Richard smiled. “At any rate, no one during the time Jesus was alive seemed to know anything about this ‘born of a virgin’ business. There’s good evidence the Greeks who wrote the existing gospels eighty years later based it all on a mis-translation of Ezekiel. Ezekiel said the messiah would be born of a young woman, an almah. But the wrong word was used when that was translated into the Greek as parthenos, ‘a virgin.’ Jesus had four brothers, after all — James, Joses, Jude, and Simon — evidently sisters as well, and he was a candidate for being the messiah because he combined the royal lines of King David and the high priest Aaron by being descended from Joseph and Mary, both. If Joseph was not the father then Jesus’ claim to be the hereditary messiah would have been enormously weakened among first-century Jews.

“So the gospels refer to James the Just as the oldest surviving brother of Jesus,” Richard continued. “James being the English name, you understand. On his coins King James of Scotland who succeeded Elizabeth the Great was identified by his Latin name, Jacobus, which explains why we call the post-Elizabethan theater ‘Jacobean,’ because the real name of James in Latin was Iacobus, in Hebrew Ya’akov, the same way they got Jesus from Yeshua.

“James the Just was in Jerusalem till about the time of the big Jewish revolt in 65 A.D., give or take,” the old professor continued, now hitting his stride. “The Jews refused to erect statues and burn incense to the Roman emperors; the Romans could never figure out this ‘monotheism’ business, they thought the Jews were just being disrespectful. Add a nice tax revolt and you get a serious war starting in about 66 A.D. The Roman governor of Syria comes down with the 12th Legion to restore order and the Jewish rebels ambush and defeat the 12th Fulminata at the Battle of Beth Horon, which shocked the Romans considerably.” Richard closed his eyes and moved his head slowly from side to side, working out a crick in his neck. “The Romans then send a better general named Vespasian and his son Titus, they do well enough that Vespasian is made emperor in 69; Titus stays behind and takes Jerusalem after a seven-month siege in 70 A.D.

“Some reports say the traditional Jews stoned James to death in 62 for claiming his brother was the messiah.
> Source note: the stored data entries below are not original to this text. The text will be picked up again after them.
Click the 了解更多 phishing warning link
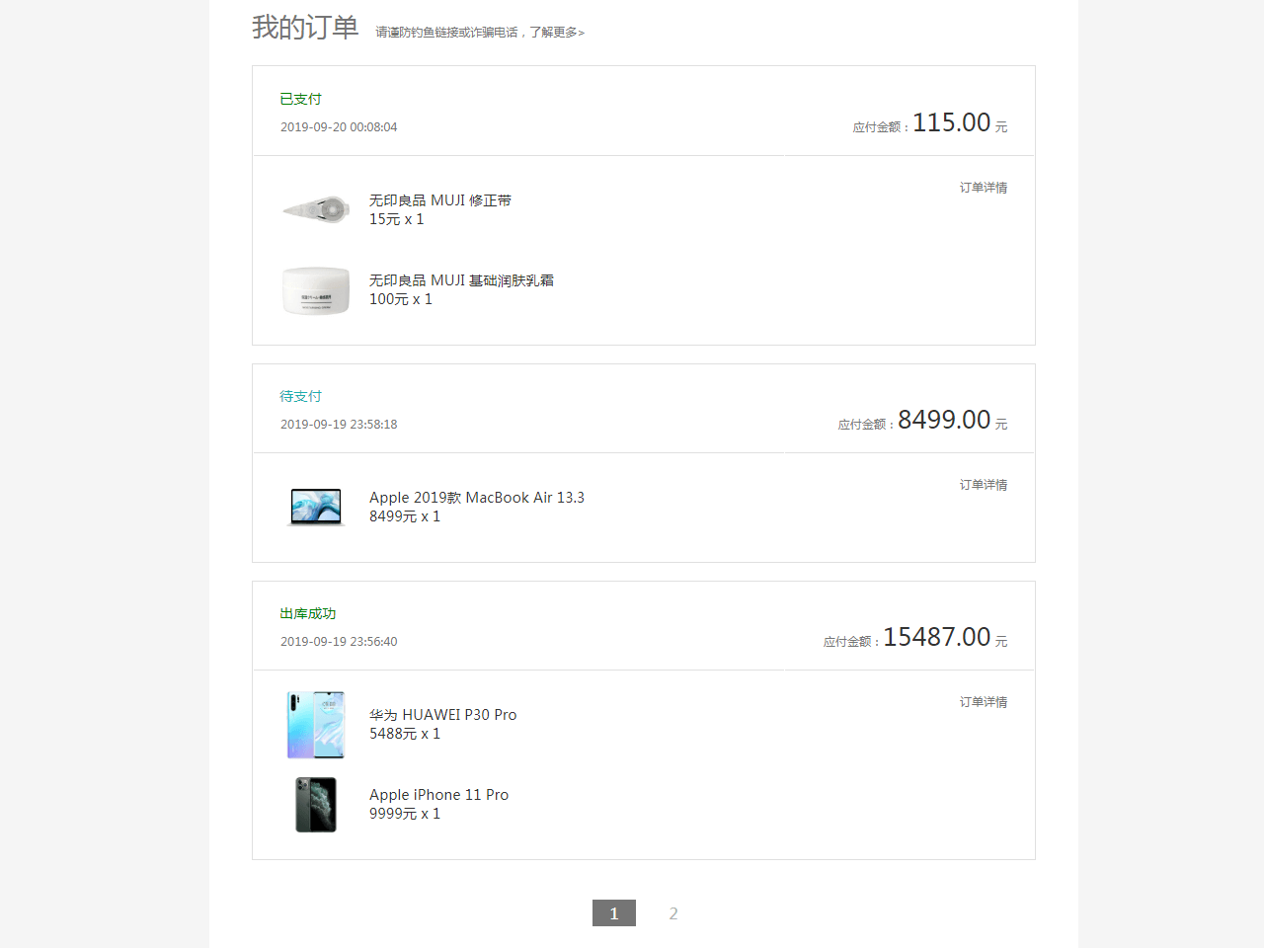Image resolution: width=1264 pixels, height=948 pixels. (x=559, y=33)
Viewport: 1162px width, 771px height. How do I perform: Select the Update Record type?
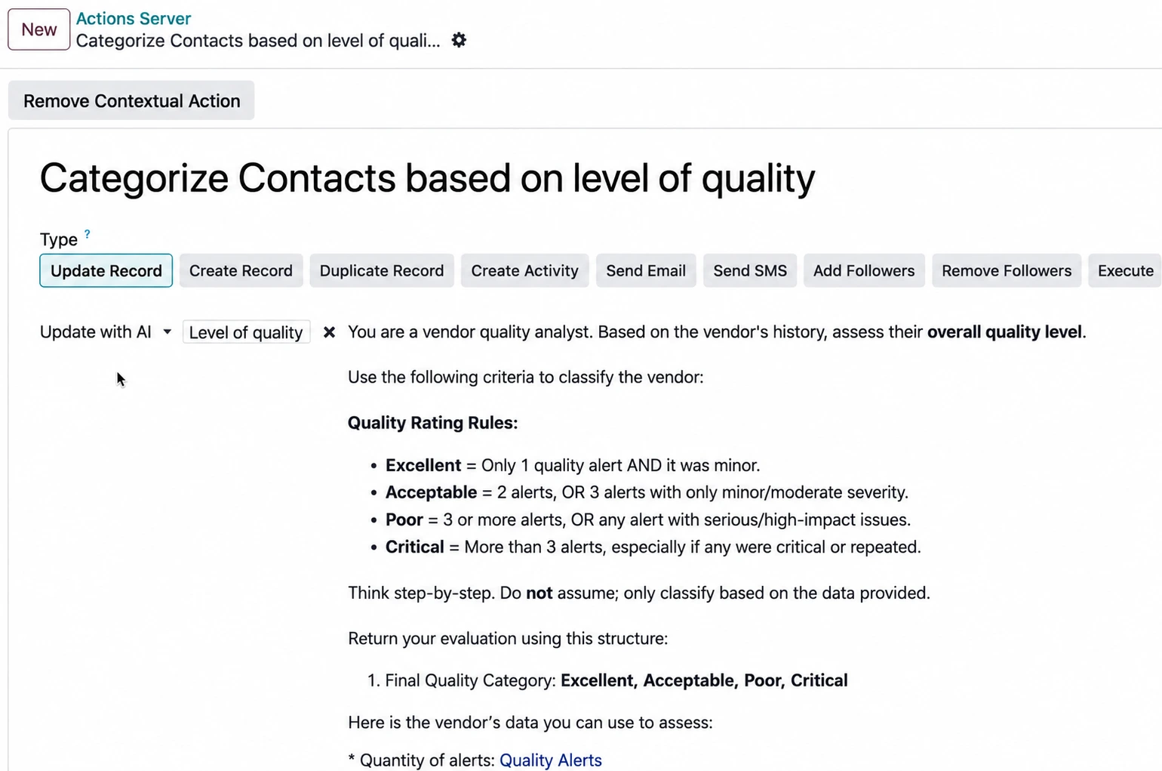(x=106, y=270)
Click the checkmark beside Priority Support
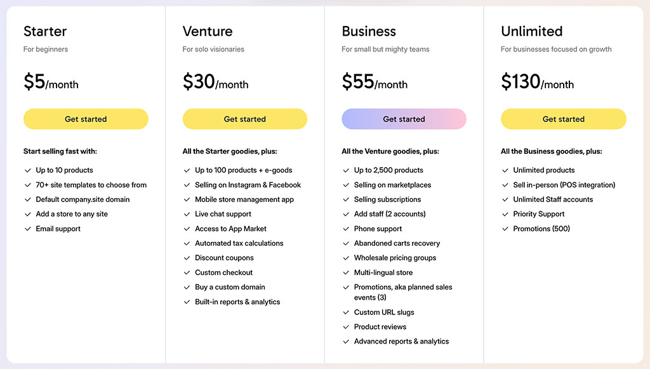 point(504,214)
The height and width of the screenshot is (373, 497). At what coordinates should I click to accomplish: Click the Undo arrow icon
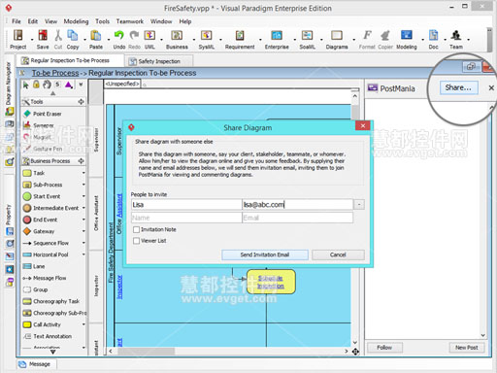click(118, 35)
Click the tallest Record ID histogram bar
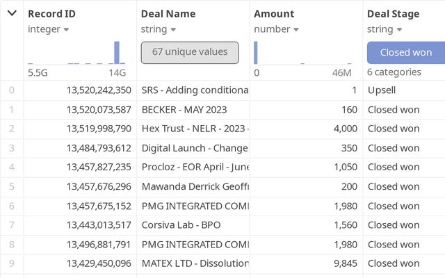Screen dimensions: 445x278 click(117, 53)
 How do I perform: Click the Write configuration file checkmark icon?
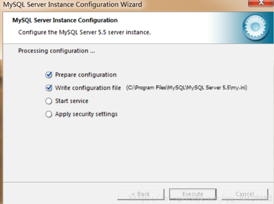[x=49, y=88]
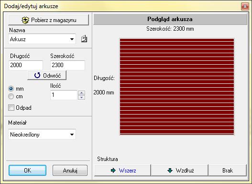Open the sheet list icon beside Nazwa

click(84, 39)
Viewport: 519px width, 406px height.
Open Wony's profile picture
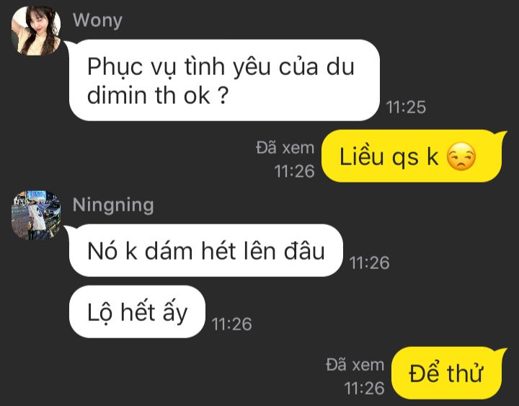(36, 30)
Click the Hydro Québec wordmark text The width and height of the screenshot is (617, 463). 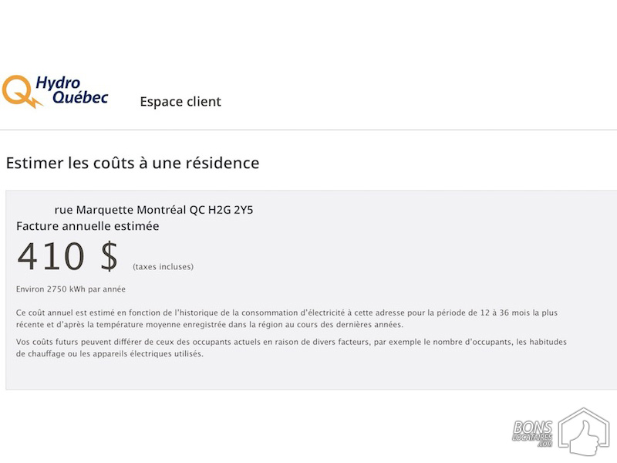pyautogui.click(x=72, y=90)
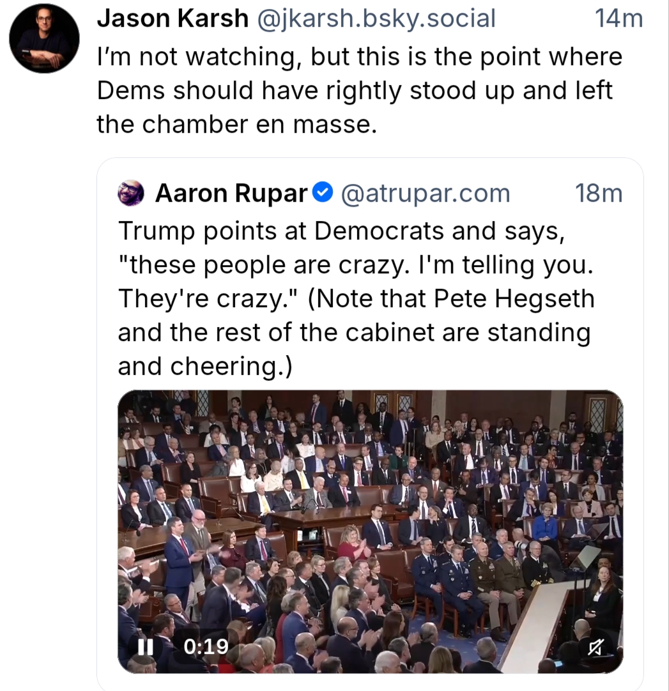Viewport: 669px width, 691px height.
Task: Click "the chamber en masse." text line
Action: click(x=233, y=124)
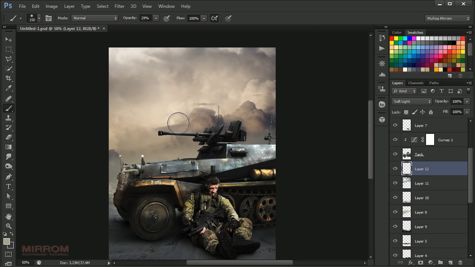Image resolution: width=475 pixels, height=267 pixels.
Task: Hide the Tank layer
Action: [x=395, y=154]
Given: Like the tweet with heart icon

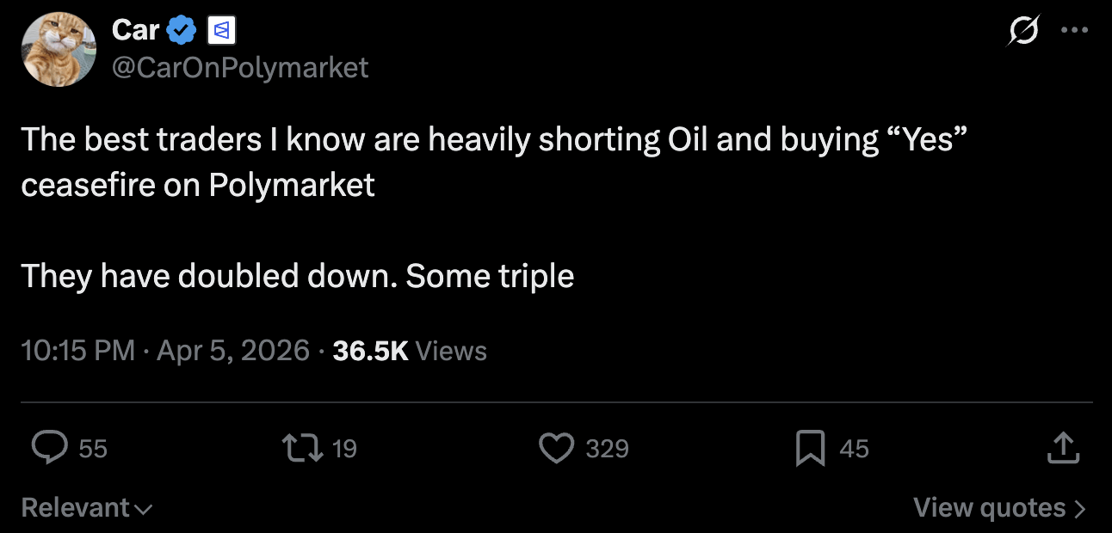Looking at the screenshot, I should click(x=556, y=448).

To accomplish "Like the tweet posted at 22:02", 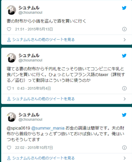I will click(9, 148).
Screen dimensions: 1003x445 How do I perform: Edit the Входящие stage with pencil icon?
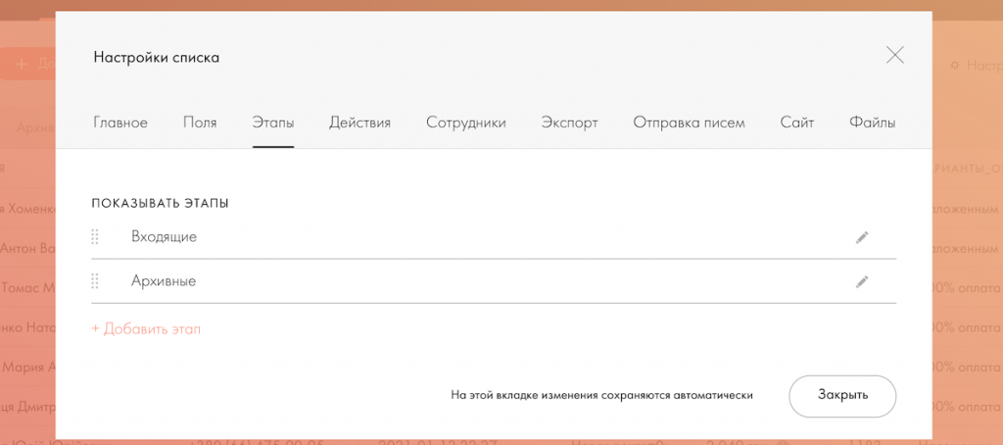pyautogui.click(x=862, y=237)
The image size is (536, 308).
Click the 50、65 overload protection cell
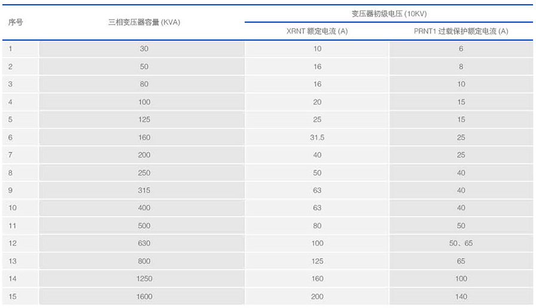click(x=461, y=243)
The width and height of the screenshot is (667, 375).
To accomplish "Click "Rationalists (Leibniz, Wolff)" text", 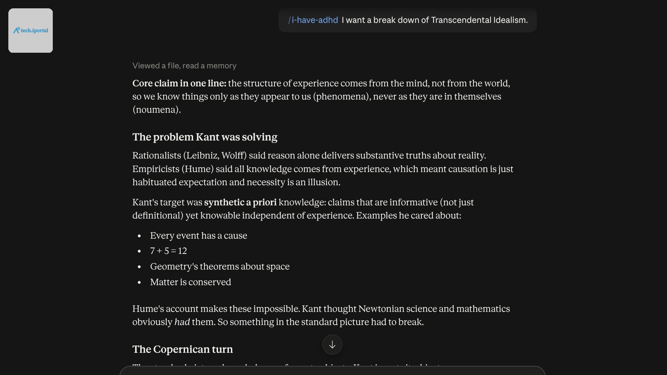I will 190,155.
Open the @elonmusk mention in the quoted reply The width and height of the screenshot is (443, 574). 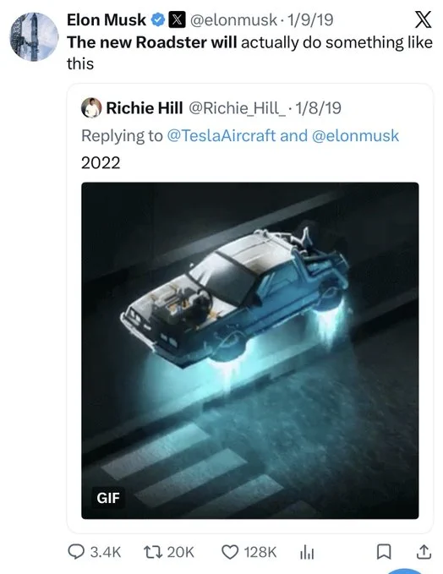(x=355, y=136)
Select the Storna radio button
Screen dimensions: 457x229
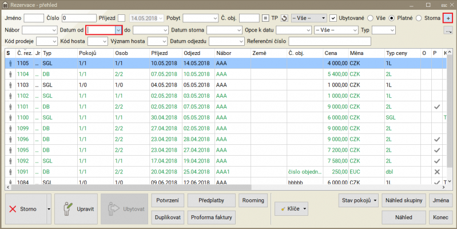[419, 18]
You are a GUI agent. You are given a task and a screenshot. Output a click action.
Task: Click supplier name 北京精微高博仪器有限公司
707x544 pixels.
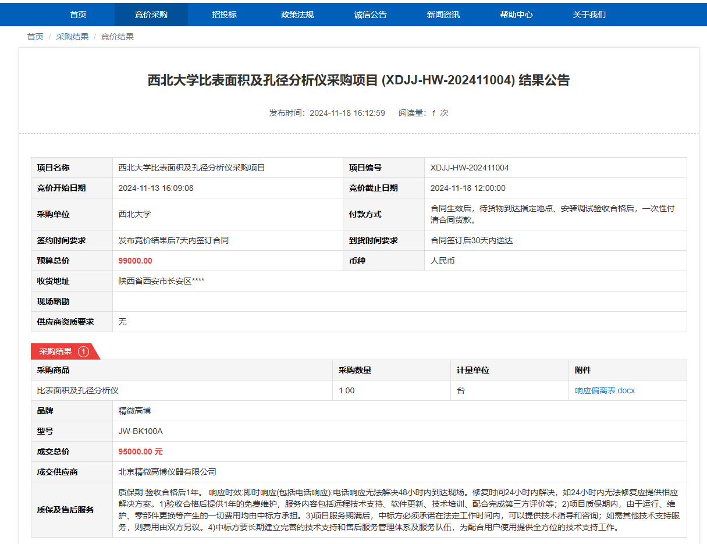(167, 472)
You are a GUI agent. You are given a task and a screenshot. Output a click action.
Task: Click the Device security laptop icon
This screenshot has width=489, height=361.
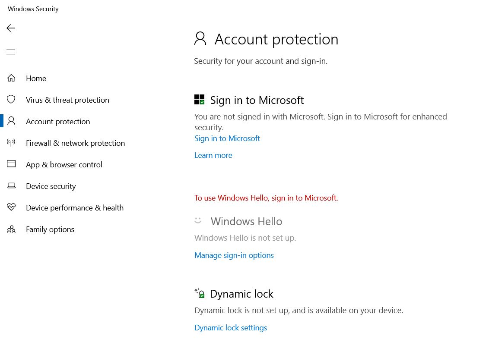point(11,186)
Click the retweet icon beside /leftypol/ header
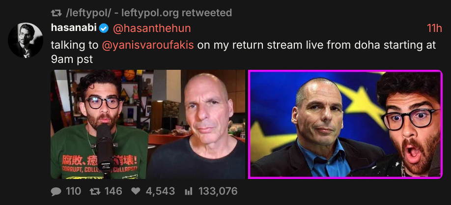The width and height of the screenshot is (451, 205). pos(56,13)
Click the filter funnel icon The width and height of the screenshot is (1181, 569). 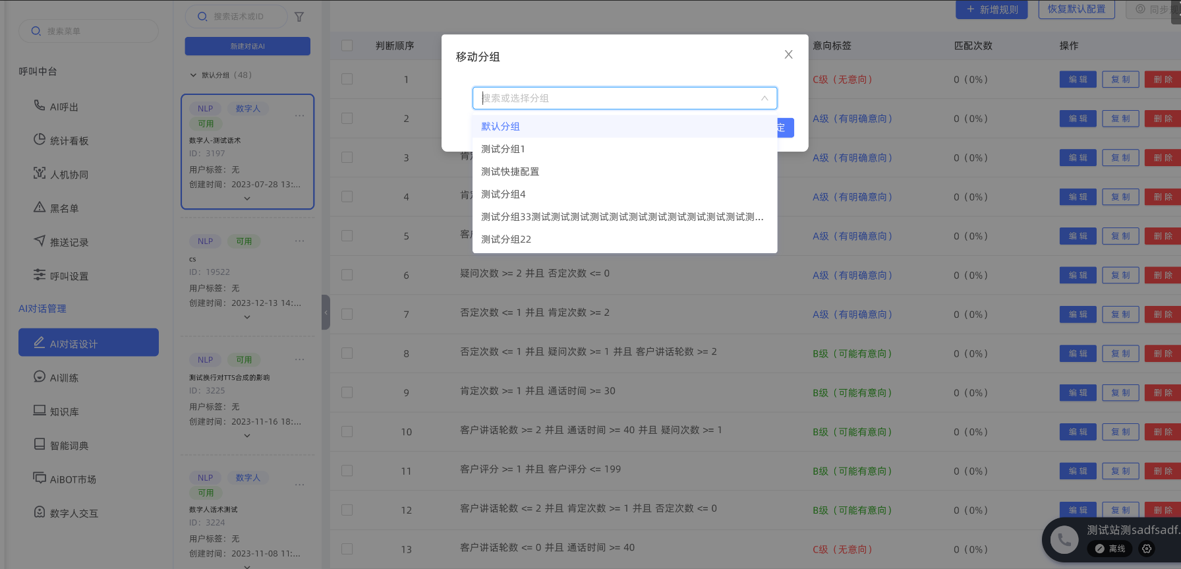coord(299,17)
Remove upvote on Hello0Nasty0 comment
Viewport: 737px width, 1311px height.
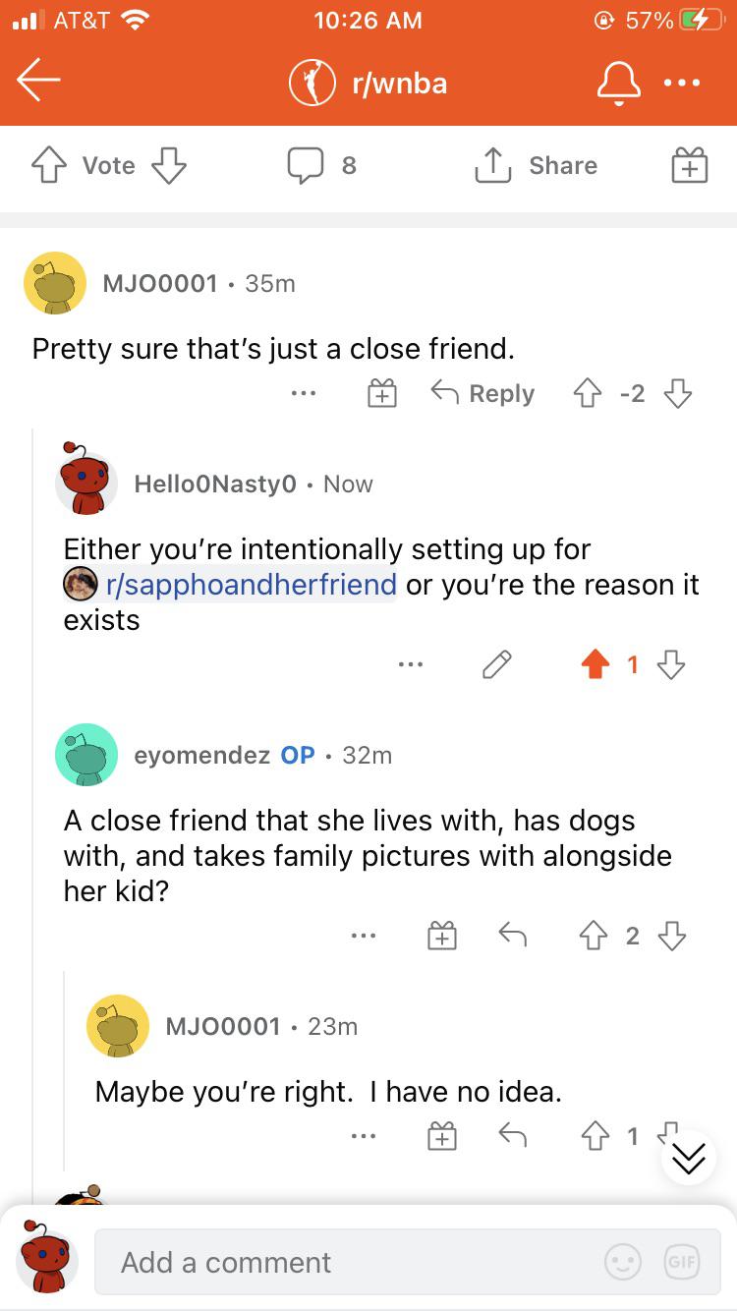pyautogui.click(x=595, y=665)
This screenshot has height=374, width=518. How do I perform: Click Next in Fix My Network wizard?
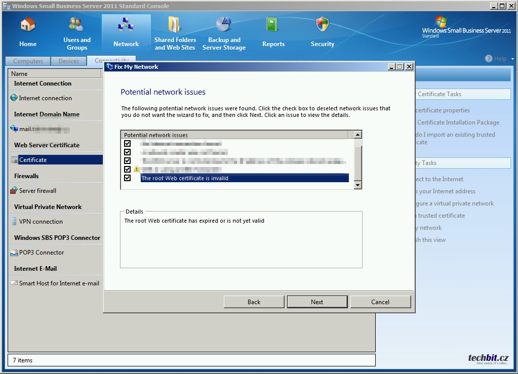pos(317,302)
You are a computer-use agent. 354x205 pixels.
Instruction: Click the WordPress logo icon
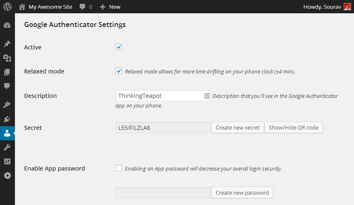[x=7, y=7]
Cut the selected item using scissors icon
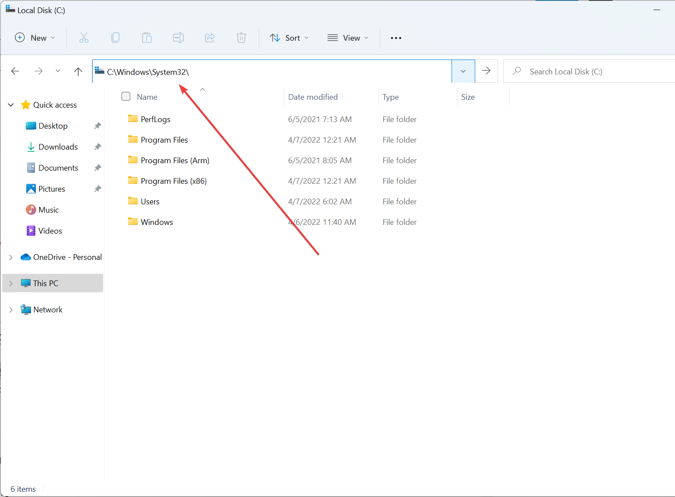The height and width of the screenshot is (497, 675). (84, 38)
Others say the Romans crucified him closer to the year 69. Either way, the first problem with this report that he left behind an important book is that the Romans burned pretty much everything in sight within a few years after he died.” Richard St. Vincent looked around to make sure he had their attention, which he did. “Burned the city, crucified thousands, led the survivors away to die in the arenas. It’s a problem for most of our history of that era. Except for the writings of Flavius Josephus, a Jew who went to work for the Romans and who barely mentions Jesus -– our Jesus — the earliest Christian documents are oral traditions that weren’t written down till at least a generation later, and in Greek, at that. Oral tales get embroidered. Old people get things mixed up, believe me.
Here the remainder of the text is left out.